Tuesday, July 28, 2015

Bon nombre de ceux qui se croient intelligents ne sont en fait que de pauvres imbéciles, mais ce ne serait pas bien grave s'ils se contentaient de n'être que des imbéciles convaincus d'être intelligents. Ils vont cependant bien plus loin et s'enhardissent à tenir ceux qui sont vraiment intelligents pour des sots; la raison en est toute simple, toute bête et absolument mauvaise: non seulement sont-ils incapables de les comprendre, mais ils sont même incapables de comprendre qu'ils ne les comprennent pas.

Une réputation d'intelligence tient pour beaucoup lieu d'intelligence.

Ce n'est pas parce qu'un texte, dans quelque domaine que ce soit, est difficle, compliqué, obscur, que son ou ses auteurs seraient forcément intelligents; bien souvent, c'est la seule nullité du lecteur qui explique son admiration face à des oeuvres d'une banalité parfaitement ridicule.

Est-ce qu'on aimerait toujours l'oeuvre de tel auteur, celle de Bruckner ou de Joyce, par exemple, si on ne savait que l'oeuvre est de Joyce ou de Bruckner? Probablement pas; au fond, on n'est que des analphabètes dégénérés: ce n'est pas l'oeuvre elle-même, que bien souvent on est incapable de lire, que l'on aime, mais la célébrité, pas toujours méritée d'ailleurs, d'un auteur avec lequel on a la naïveté de vouloir s'identifier, que l'on admire.

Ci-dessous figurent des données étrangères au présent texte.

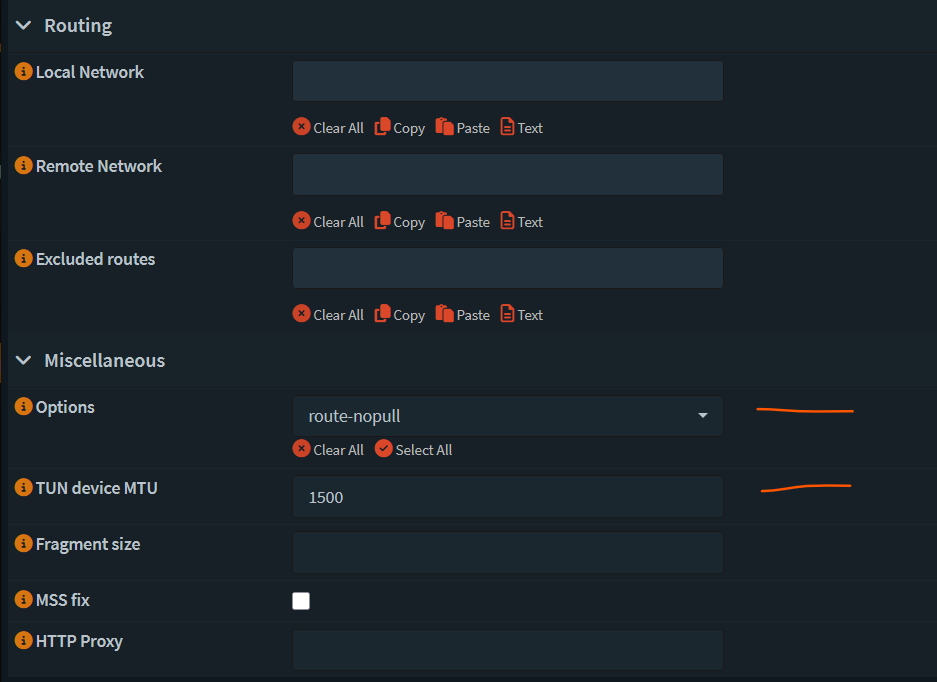Open the Options route-nopull dropdown

[507, 416]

Il faut, pour apprécier les vertus d'une oeuvre, d'une action, d'une simple parole, d'un geste, d'un silence, savoir lire, mais la plupart des gens ne sont que des illettrés, et l'on peut craindre que les plus illettrés d'entre eux ne soient ceux qui ont, comme on dit, de l'instruction,qui ont même de la culture, mais qui croient seulement lire.

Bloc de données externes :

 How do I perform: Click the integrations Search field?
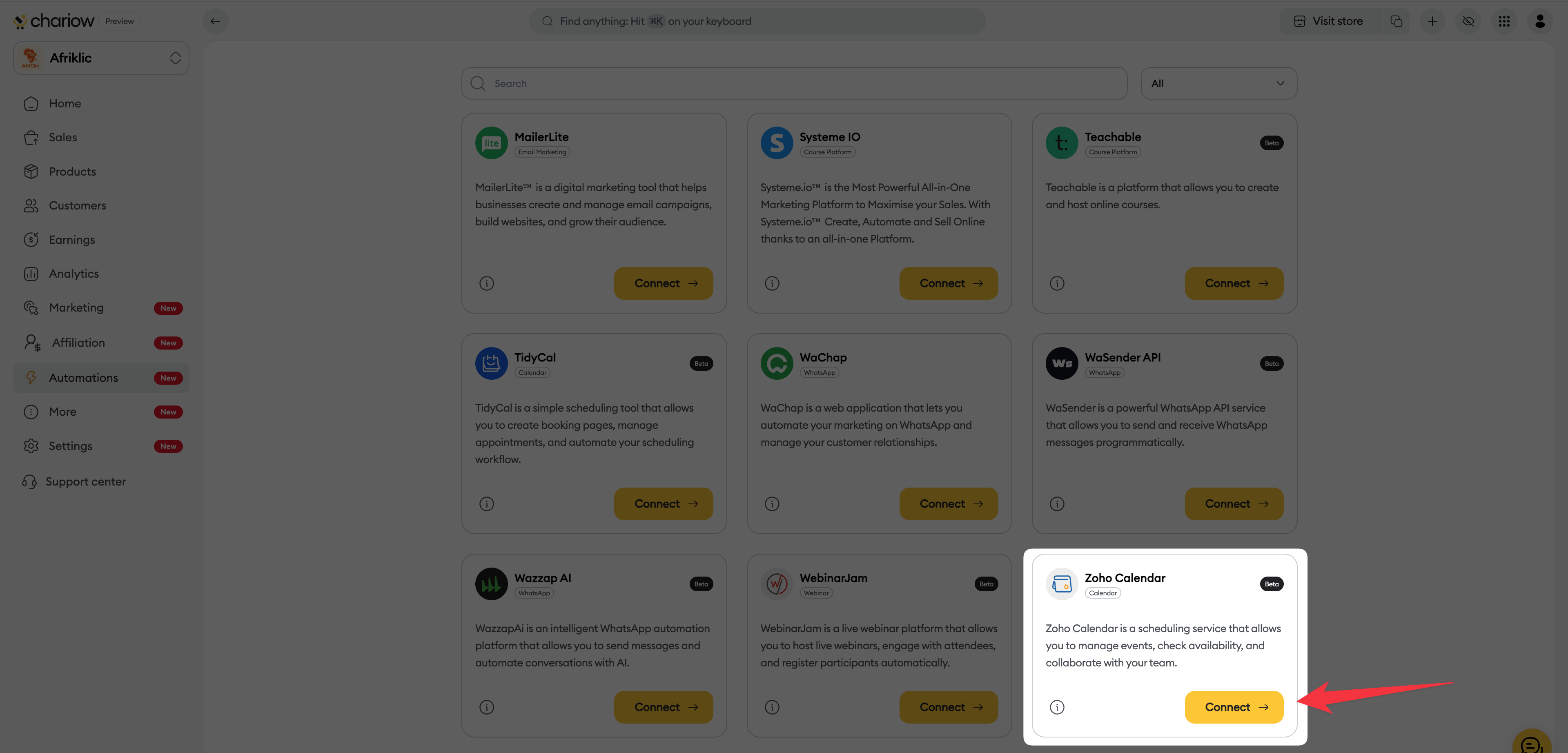tap(794, 83)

La maîtrise technique et la virtuosité ont beau être, en quelque domaine que ce soit, impressionantes et admirables, ce n'est pas ce qui fait la grandeur d'une oeuvre; tout au plus s'agit-il là, dans le meilleur des cas,  de prouesses dignes d'un cascadeur, et personne n'osera parler du génie d'un cascadeur; surtout pas un cascadeur lui-même. Pourtant on n'aime et n'admire jamais tant une oeuvre que quand elle est comme boursouflée, démesuré, montrueuse, à croire que seul ce qui remplit d'une espèce d'horreur peut paraître à d'aucuns sublime. Mais à qui? A qui d'autre sinon à des esprits malades et bourrés de complexes?